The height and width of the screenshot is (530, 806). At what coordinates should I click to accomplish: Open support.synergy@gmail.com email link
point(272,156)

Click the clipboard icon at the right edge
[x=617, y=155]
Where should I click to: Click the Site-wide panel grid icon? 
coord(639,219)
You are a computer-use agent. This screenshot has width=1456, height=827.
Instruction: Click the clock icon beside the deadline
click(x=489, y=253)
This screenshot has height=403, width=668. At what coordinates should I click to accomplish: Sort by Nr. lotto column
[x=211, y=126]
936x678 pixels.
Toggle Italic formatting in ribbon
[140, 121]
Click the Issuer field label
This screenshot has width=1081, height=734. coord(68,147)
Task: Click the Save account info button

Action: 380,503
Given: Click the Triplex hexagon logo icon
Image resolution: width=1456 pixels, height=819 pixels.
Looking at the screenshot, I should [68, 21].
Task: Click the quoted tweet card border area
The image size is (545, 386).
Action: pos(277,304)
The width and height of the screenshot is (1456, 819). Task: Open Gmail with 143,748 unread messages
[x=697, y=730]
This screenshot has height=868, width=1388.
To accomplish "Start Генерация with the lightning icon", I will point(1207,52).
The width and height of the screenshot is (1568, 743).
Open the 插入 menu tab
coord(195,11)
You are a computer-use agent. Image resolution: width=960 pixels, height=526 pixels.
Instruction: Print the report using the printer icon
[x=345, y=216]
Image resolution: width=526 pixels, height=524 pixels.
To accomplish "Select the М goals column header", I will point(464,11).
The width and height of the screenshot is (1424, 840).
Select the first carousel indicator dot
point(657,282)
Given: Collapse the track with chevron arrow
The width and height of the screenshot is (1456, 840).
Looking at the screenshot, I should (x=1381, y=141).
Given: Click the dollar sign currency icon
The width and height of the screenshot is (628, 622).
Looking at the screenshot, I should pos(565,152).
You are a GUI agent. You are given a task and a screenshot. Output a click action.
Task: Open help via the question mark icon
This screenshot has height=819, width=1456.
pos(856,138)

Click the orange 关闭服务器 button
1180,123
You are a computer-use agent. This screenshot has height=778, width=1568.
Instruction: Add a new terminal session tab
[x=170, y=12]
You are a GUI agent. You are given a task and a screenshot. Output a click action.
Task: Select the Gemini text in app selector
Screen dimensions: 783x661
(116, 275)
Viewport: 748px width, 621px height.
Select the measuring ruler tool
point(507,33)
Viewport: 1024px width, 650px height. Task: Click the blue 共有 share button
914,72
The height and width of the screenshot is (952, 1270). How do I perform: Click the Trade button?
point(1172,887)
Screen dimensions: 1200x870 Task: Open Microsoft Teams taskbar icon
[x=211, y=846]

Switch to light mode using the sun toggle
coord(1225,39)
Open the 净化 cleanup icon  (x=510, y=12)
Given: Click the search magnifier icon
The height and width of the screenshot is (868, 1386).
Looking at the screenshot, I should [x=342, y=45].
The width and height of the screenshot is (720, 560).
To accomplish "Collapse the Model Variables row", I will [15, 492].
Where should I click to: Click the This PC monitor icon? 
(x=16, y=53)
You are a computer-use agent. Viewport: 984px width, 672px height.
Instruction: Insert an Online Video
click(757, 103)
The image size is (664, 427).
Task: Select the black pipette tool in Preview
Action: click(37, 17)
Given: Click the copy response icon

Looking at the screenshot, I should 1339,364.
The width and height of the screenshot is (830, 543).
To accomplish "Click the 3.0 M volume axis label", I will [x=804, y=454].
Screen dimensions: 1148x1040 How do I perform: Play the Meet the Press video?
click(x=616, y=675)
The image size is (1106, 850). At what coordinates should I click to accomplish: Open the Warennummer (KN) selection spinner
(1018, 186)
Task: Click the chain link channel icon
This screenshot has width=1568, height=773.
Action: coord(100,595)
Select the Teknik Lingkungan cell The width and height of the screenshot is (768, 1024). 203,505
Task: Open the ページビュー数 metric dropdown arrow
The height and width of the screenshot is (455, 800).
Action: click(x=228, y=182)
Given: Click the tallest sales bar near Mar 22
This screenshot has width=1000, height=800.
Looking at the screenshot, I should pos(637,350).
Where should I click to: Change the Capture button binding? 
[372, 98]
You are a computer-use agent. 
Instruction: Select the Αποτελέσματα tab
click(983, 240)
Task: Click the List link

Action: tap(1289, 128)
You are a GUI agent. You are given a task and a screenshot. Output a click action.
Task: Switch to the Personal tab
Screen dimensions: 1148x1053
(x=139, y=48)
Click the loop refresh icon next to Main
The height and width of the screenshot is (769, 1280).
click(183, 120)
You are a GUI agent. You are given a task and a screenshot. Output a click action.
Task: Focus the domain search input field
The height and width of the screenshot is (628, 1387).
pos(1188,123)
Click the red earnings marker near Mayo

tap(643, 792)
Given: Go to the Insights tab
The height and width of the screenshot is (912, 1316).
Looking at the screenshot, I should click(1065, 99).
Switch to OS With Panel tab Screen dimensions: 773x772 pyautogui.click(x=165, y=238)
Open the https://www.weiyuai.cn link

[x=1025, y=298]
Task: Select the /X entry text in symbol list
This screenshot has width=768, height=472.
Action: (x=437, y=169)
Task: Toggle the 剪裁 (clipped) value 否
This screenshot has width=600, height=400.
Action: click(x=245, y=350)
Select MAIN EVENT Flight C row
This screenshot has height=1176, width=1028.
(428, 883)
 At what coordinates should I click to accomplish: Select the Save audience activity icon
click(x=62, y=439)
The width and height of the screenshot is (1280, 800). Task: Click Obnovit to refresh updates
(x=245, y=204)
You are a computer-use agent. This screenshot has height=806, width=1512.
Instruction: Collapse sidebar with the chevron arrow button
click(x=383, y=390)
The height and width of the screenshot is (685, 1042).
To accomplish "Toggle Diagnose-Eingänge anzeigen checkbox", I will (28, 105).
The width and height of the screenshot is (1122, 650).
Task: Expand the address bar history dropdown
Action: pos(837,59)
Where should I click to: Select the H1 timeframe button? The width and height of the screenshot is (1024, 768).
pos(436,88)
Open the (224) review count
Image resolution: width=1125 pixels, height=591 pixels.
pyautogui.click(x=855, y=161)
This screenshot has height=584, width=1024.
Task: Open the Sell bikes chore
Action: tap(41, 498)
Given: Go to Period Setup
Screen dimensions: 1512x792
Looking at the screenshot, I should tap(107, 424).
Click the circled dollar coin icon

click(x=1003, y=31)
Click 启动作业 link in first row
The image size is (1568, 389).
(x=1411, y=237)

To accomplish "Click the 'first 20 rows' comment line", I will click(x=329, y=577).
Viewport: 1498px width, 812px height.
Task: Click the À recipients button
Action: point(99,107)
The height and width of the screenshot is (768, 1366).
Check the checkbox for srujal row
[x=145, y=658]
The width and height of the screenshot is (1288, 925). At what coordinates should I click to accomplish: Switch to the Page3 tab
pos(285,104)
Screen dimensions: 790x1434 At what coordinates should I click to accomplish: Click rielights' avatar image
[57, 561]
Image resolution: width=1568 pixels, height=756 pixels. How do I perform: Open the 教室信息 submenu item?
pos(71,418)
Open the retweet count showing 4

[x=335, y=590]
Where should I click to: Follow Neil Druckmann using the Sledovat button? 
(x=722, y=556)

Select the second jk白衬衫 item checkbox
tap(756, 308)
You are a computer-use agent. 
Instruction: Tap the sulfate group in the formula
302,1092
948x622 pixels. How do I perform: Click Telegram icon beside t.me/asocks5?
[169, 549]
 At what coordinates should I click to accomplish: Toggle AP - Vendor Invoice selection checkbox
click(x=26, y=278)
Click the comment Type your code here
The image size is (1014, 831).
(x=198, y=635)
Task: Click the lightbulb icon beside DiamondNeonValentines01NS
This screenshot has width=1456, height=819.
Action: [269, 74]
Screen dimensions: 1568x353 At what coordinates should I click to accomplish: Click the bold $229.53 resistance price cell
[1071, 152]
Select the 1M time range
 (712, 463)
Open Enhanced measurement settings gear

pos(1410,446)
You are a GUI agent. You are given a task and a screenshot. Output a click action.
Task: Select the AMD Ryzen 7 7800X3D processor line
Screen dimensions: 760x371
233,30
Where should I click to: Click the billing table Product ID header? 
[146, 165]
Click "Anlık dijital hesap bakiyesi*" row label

# # #

PROBLEM TO SOLVE: Copy out the lines from the one containing "Switch to light mode using the sun toggle" through the one containing "Select the Teknik", both included, with every character kept as it is.

THE RESULT:
Switch to light mode using the sun toggle
coord(1225,39)
Open the 净化 cleanup icon  (x=510, y=12)
Given: Click the search magnifier icon
The height and width of the screenshot is (868, 1386).
Looking at the screenshot, I should [x=342, y=45].
The width and height of the screenshot is (720, 560).
To accomplish "Collapse the Model Variables row", I will [15, 492].
Where should I click to: Click the This PC monitor icon? 
(x=16, y=53)
You are a computer-use agent. Viewport: 984px width, 672px height.
Instruction: Insert an Online Video
click(757, 103)
The image size is (664, 427).
Task: Select the black pipette tool in Preview
Action: click(37, 17)
Given: Click the copy response icon

Looking at the screenshot, I should 1339,364.
The width and height of the screenshot is (830, 543).
To accomplish "Click the 3.0 M volume axis label", I will [x=804, y=454].
Screen dimensions: 1148x1040 How do I perform: Play the Meet the Press video?
click(x=616, y=675)
The image size is (1106, 850). At what coordinates should I click to accomplish: Open the Warennummer (KN) selection spinner
(1018, 186)
Task: Click the chain link channel icon
This screenshot has width=1568, height=773.
Action: coord(100,595)
Select the Teknik Lingkungan cell The width and height of the screenshot is (768, 1024). 203,505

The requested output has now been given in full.